Today, early warning strategies by the UN, some regional organisations and states rely on an integrated system of complex indicators and big data. Text messages have been substituted by specific and certified applications. In this framework, the Peace Research Institute of Oslo (PRIO) with the Uppsala University in Sweden has developed the Violence & Impacts Early-Warning System (VIEWS), an early-warning and early-action strategies system integrating AI. In this system, algorithms are trained to recognise patterns that precede violent conflict, using both supervised and unsupervised learning methods to make predictions about the likelihood and severity of conflicts up to three years in advance.
In terms of mediation and inclusion, an Agency for Peacebuilding study has shown digital technologies can support inclusion. Yet, the selection of the digital technologies to be used in a specific intervention should be based on a careful context and conflict analysis as well as on the specific objective and target of the action.
A significant example is represented by the AI-supported dialogues in Sudan conducted by CMI-Martti Ahtisaari Peace Foundation. In Sudan, the war that erupted in April 2023 between the Sudanese Armed Forces (SAF) and Rapid Support Forces (RSF) has stalled the democratic transition the country was undergoing. CMI-Martti Ahtisaari Peace Foundation launched the AI-supported digital dialogues to understand the new priorities and perspectives amidst the conflict. The organisation used Remesh, a software product developed for real-time writing, which features integrated AI-powered analytics functions capable of processing large amounts of textual data.
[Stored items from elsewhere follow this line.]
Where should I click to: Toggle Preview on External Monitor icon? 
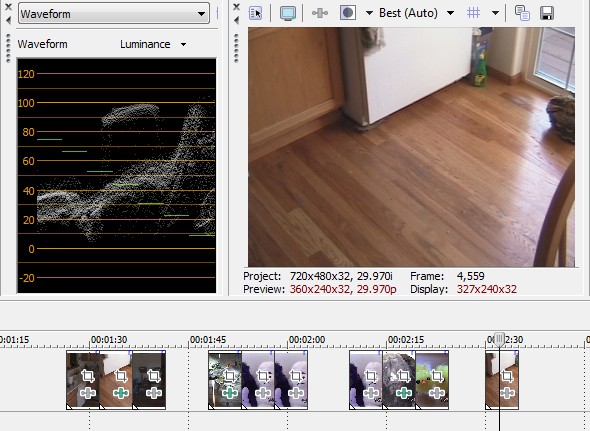pyautogui.click(x=288, y=13)
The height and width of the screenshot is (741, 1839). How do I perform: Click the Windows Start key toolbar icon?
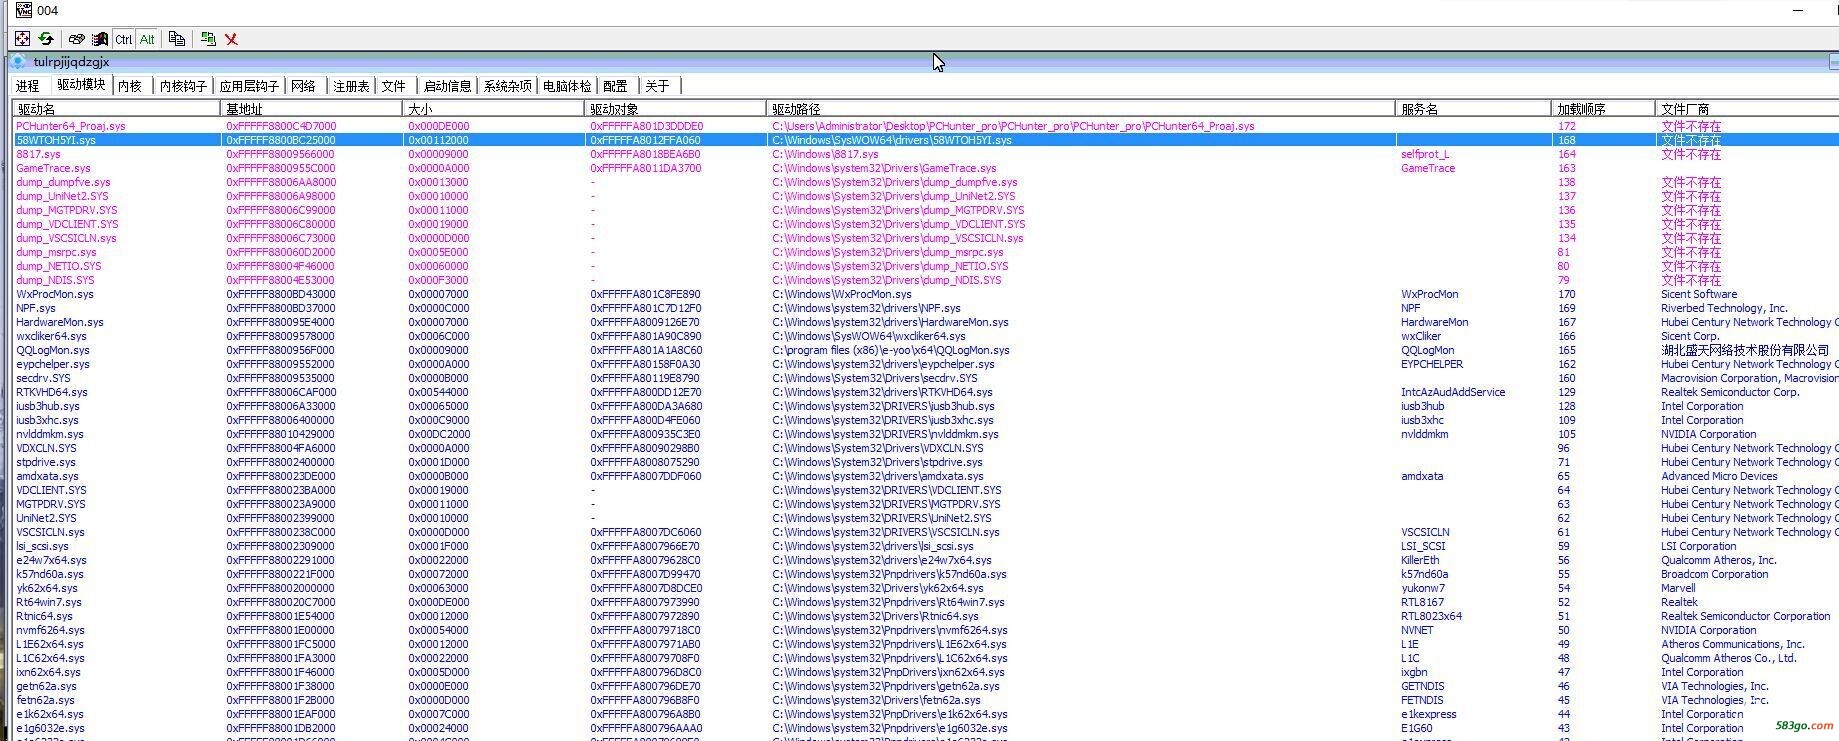point(100,39)
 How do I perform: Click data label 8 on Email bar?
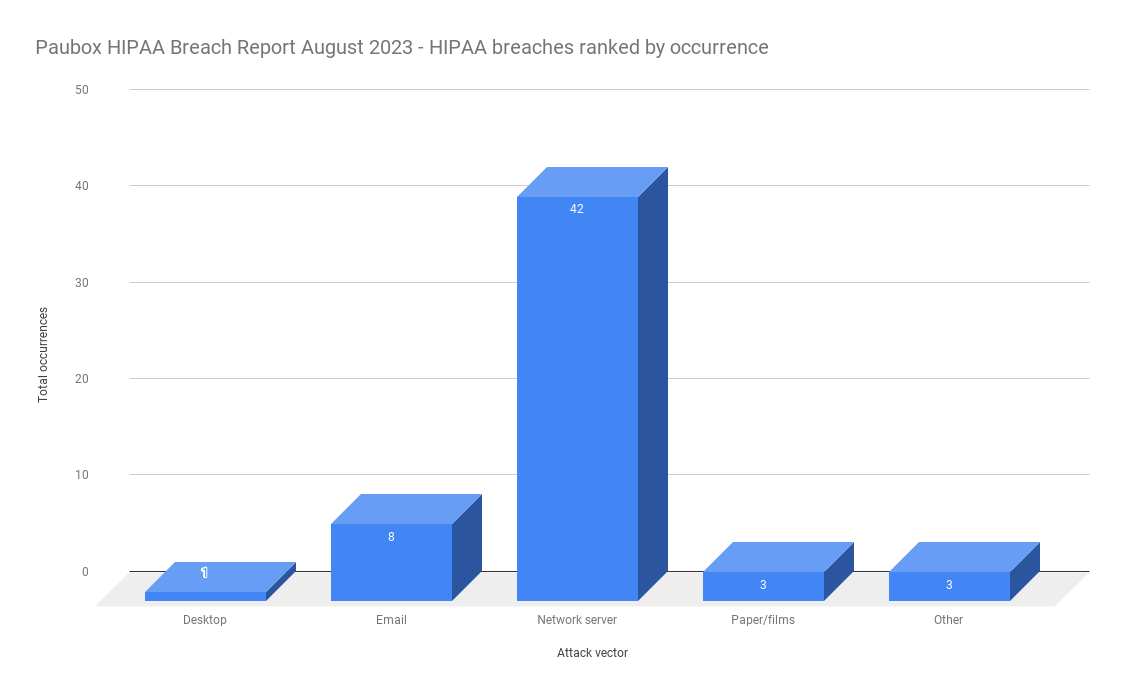tap(391, 537)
The findings of the dialogues, which eased the identification of consensus and disagreement among the target groups and helped to set the agenda, were shared with the participants through the same channels, in a feedback loop to ensure that they were aware of the findings.
The insights gathered, afterwards, directly informed CMI’s efforts and were also shared broadly among key stakeholders, including international ones.
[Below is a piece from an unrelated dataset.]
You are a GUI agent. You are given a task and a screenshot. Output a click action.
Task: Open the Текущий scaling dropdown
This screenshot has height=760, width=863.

Investing in Tech for Peace
It would be a mistake, or at least a limitation, to think that digital and communication technology can represent a game changer. Tech determinism overestimates the role of technology and does not work for a healthy integration of it with other analogic dimensions and practices.
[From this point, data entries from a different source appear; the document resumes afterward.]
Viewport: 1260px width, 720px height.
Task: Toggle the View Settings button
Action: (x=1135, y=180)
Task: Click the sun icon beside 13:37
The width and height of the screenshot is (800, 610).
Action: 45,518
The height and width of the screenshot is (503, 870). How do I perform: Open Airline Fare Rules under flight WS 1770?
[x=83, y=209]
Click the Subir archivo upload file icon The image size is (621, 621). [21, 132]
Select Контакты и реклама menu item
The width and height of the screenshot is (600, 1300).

At the same time, the political institutions should invest in this direction.
If we take the European Union, the new mission letters sent by Ursula Von Der Layen to the potential commissioners highlight the role of AI but only in industrialisation. In foreign policy, the use of technology is still limited to cyber security and some niches, but an overall strategy related to conflict prevention, foresight, peacebuilding and mediation is still missing.
Will the Commission embrace this challenge as part of its innovation strategy in foreign policy?